This antebellum home was built around 1840 in the former Springville community of Darlington. Springville was established in 1820 as a summer retreat for planters who worked the lower lands of the Pee Dee River. The land encompassing Springville was higher and its soil more porous, allowing those who sought refuge here to escape the heat and mosquitoes of summer. Mosquitoes can cause malaria, and they are less prevalent at higher altitudes where standing water is not a concern. The area also abounded with fresh mineral springs.
John Westfield Lide, son of Major Robert Lide and Mary Westfield Holloway Lide, belonged to the third graduating class of South Carolina College, now the University of South Carolina, finishing in 1809. After graduation, he moved back to Darlington District (now Darlington County). He became a successful planter and represented his district in the South Carlina House of Representatives from 1822 through 1825.
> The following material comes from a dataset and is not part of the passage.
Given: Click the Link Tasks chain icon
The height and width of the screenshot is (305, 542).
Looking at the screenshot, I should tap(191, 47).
By 1840 Lide had moved to Springville and built this Greek Revival home. Though Springville never incorporated, summer residents began to make the community their permanent residence around this time. Incomes still derived largely from plantations, however, and following the loss of slave labor in 1865, planters were forced to seek new ways to secure their livelihoods. As a result, Springville was deserted soon after the close of the Civil War. Today the extinct retreat village is part of Darlington.
The John Westfield Lide House is listed in the National Register,:
The John W. Lide House is significant as one of the six remaining intact residences of the once-active nineteenth century pineland community of Springville. Believed to have been built ca. 1830-1840, this house reflects the architectural heritage and social history of southern antebellum society and is a major element of the Springville planter community. John W. Lide was one of the wealthiest and most influential men in Darlington County in the mid-twentieth century. He was also a two-term member of the state House of Representatives, serving from 1822-25.
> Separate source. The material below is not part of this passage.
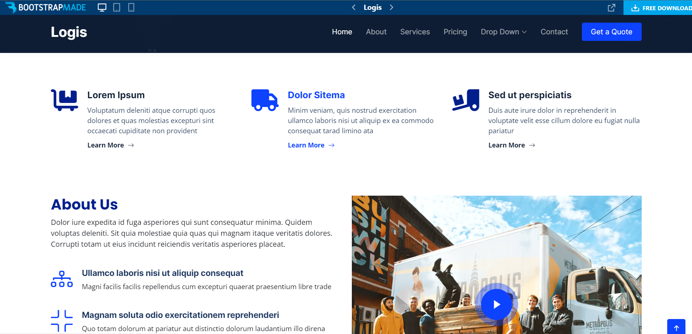Open template in new window via external link icon
Image resolution: width=692 pixels, height=334 pixels.
tap(611, 7)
The John W. Lide House is a two-story, rectangular, central-hall, four-over-four plan, frame residence with a low-pitched hip roof. The house has two massive, stuccoed brick, interior chimneys. Exterior sheathing is of weatherboard and the foundation is brick piers with brick fill. A full-width, one-story, hip roof porch extends across the entire façade and wraps both side elevations culminating in small rooms on the southeast and southwest corners. The porch roof is supported by paired, square, pine posts resting on freestanding, stuccoed brick piers and features sawn brackets corresponding with the posts supporting the boxed overhanging eave. The property contains one antebellum outbuilding, a rectangular, one-story, braced-frame building with a gable roof, weatherboard siding, and hewn sills.